I think the open part is pretty critical. Because for example, in order to do what we’re doing on an Amazon cluster, we were using a project that came out of MIT called StarCluster. We were actually locked in over IRC with a StarCluster developer who was helping us. There was no way he would have added support for IPython parallel when he developed starcluster so that we could do this out of the box – if IPython had not been an open source tool. And there is no way that we could have installed all these libraries into starcluster immediately from the biology library if they had not been open source. So, because what we were doing was actually gluing together work from my own team, work from the biologists who had developed their genetics libraries, which themselves used python and numpy and all that, and running on this tool that was build by this MIT guy who – I became friends with him afterwards – but at first he just did it. A completely independent project, right, to do cluster stuff at MIT. But he added support for IPython of his volition. That intersection could not have happened if these were proprietary tools. They would probably be in silos that would not talk to each other. (Pérez, Interview 2014)

We just recently published data for zooarchaeology in Turkey…. They document the origins and dispersion of domesticated animals from the near east and going into Europe. It is a bunch of different sites in Turkey. More than, I think about 34 different zooarchaeologists created these data from 15 different sites. So there are lots of people participating in this. And 15 sites in Turkey. What is interesting about this, is that it is more or less the entire zooarchaeology community of Turkey all of a sudden switching to sharing data, at once. That I think is an interesting kind of case study because it can show how a norm can change. And now the expectations are probably going to be quite different about how one conducts zooarchaeological research in that area. (Kansa, Interview 2014)

The scientists highlighted that the benefits of their innovations for different stakeholders, including connecting with research collaborators, private sector partners and research agencies that would not have known about their work without openness. For example, Bradley highlighted his successful collaborations with the National Cancer Institute and how collaborators there had found out about his UsefulChem project through the network of open scientists in 2007 (Waldrop, 2008; Bradley et al., 2011).

Our experience with the melting point data was truly a win-win situation for the chemistry community and Alfa Aesar. The provenance information from our collections leads directly to their catalogue – a form of free marketing and advertising. And it is probably also beneficial that their contribution is critical to this story’s telling. (Bradley, 2013)

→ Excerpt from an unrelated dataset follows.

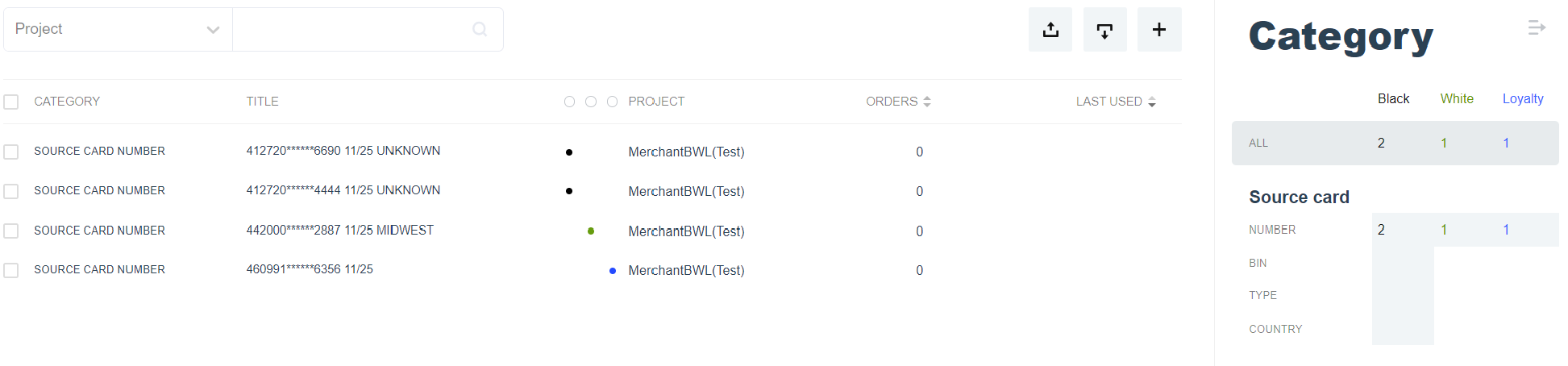Select the first header radio circle
1568x366 pixels.
pos(570,102)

Over time, a collaboration with other scientists has evolved. Rajarshi Guha at Indiana University and Tsu-Soo Tan from Nanyang Polytechnic in Singapore have invested significant amounts of time in running docking calculations for UsefulChem virtual libraries and reporting their results openly, in near real-time. Dan Zaharevitz, from the National Cancer Institute has contributed by testing compounds for potential anti-tumor activity. Phil Rosenthal, from UCSF, is in the process of testing some compounds for anti-malarial activity. (Bradley, 2008)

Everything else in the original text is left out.